■ WORK ORDER ■
Write out, without changes, everything from the line containing "What do you" down to the line containing "The height and width of the screenshot is (577, 820).", both of those lines included.

(Records taken from a dataset)
|---|

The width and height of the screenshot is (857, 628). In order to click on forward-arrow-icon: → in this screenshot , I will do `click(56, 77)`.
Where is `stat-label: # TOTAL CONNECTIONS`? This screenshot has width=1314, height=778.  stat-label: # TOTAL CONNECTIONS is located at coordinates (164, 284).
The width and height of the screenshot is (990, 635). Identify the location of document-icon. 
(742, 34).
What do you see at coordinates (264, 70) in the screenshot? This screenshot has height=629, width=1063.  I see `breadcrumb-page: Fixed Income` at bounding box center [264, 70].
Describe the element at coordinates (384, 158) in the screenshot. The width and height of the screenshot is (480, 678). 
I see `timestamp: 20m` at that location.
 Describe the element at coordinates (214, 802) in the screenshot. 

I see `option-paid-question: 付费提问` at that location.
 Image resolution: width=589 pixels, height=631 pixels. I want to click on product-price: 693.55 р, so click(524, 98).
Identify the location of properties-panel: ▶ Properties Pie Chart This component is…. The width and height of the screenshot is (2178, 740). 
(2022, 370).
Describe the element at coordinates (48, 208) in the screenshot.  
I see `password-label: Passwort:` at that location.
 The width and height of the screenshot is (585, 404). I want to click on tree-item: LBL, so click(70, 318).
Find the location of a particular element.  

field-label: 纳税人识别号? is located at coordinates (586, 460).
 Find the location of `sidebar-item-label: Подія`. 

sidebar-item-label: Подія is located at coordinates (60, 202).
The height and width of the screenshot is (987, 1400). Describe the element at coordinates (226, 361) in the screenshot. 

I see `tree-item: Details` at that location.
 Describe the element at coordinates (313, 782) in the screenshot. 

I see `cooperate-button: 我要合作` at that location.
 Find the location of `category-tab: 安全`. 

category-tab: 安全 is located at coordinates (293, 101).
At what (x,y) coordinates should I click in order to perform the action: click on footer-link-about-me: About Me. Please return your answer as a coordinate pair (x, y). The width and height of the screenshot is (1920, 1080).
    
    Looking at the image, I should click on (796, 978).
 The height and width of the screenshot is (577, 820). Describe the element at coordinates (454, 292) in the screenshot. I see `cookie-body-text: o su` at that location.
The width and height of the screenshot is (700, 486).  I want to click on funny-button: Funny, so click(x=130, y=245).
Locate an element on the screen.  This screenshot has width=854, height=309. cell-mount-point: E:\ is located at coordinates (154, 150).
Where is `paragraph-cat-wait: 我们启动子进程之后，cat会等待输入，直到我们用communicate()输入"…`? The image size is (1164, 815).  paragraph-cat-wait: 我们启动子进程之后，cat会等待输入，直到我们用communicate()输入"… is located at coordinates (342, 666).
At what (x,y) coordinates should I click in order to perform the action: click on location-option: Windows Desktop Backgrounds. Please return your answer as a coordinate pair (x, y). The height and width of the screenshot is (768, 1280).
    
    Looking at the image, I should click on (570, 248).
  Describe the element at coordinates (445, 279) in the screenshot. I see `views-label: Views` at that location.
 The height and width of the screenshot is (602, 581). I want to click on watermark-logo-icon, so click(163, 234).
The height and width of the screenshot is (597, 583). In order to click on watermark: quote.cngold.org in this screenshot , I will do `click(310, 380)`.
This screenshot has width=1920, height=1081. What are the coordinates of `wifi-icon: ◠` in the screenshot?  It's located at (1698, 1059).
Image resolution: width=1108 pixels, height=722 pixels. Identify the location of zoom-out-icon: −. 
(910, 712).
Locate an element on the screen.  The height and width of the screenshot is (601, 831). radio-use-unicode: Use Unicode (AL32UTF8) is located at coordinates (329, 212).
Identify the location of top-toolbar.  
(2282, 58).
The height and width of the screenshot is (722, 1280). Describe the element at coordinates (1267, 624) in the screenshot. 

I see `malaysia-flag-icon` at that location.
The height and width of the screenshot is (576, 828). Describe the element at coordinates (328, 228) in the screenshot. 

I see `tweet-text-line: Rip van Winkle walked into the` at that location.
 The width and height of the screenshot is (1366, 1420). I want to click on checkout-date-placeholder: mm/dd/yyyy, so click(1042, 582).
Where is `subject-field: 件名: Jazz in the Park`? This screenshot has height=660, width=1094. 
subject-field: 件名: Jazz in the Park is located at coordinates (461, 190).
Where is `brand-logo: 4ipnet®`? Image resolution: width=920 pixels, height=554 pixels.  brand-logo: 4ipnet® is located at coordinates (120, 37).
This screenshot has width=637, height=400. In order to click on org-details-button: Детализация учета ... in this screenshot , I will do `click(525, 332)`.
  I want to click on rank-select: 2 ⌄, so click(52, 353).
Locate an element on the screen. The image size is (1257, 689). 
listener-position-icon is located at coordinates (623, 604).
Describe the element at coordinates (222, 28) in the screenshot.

|---|

■ RESULT ■
What do you see at coordinates (264, 70) in the screenshot? This screenshot has height=629, width=1063.  I see `breadcrumb-page: Fixed Income` at bounding box center [264, 70].
Describe the element at coordinates (384, 158) in the screenshot. The width and height of the screenshot is (480, 678). 
I see `timestamp: 20m` at that location.
 Describe the element at coordinates (214, 802) in the screenshot. 

I see `option-paid-question: 付费提问` at that location.
 Image resolution: width=589 pixels, height=631 pixels. I want to click on product-price: 693.55 р, so click(524, 98).
Identify the location of properties-panel: ▶ Properties Pie Chart This component is…. The width and height of the screenshot is (2178, 740). 
(2022, 370).
Describe the element at coordinates (48, 208) in the screenshot.  
I see `password-label: Passwort:` at that location.
 The width and height of the screenshot is (585, 404). I want to click on tree-item: LBL, so click(70, 318).
Find the location of a particular element.  

field-label: 纳税人识别号? is located at coordinates (586, 460).
 Find the location of `sidebar-item-label: Подія`. 

sidebar-item-label: Подія is located at coordinates (60, 202).
The height and width of the screenshot is (987, 1400). Describe the element at coordinates (226, 361) in the screenshot. 

I see `tree-item: Details` at that location.
 Describe the element at coordinates (313, 782) in the screenshot. 

I see `cooperate-button: 我要合作` at that location.
 Find the location of `category-tab: 安全`. 

category-tab: 安全 is located at coordinates (293, 101).
At what (x,y) coordinates should I click in order to perform the action: click on footer-link-about-me: About Me. Please return your answer as a coordinate pair (x, y). The width and height of the screenshot is (1920, 1080).
    
    Looking at the image, I should click on (796, 978).
 The height and width of the screenshot is (577, 820). Describe the element at coordinates (454, 292) in the screenshot. I see `cookie-body-text: o su` at that location.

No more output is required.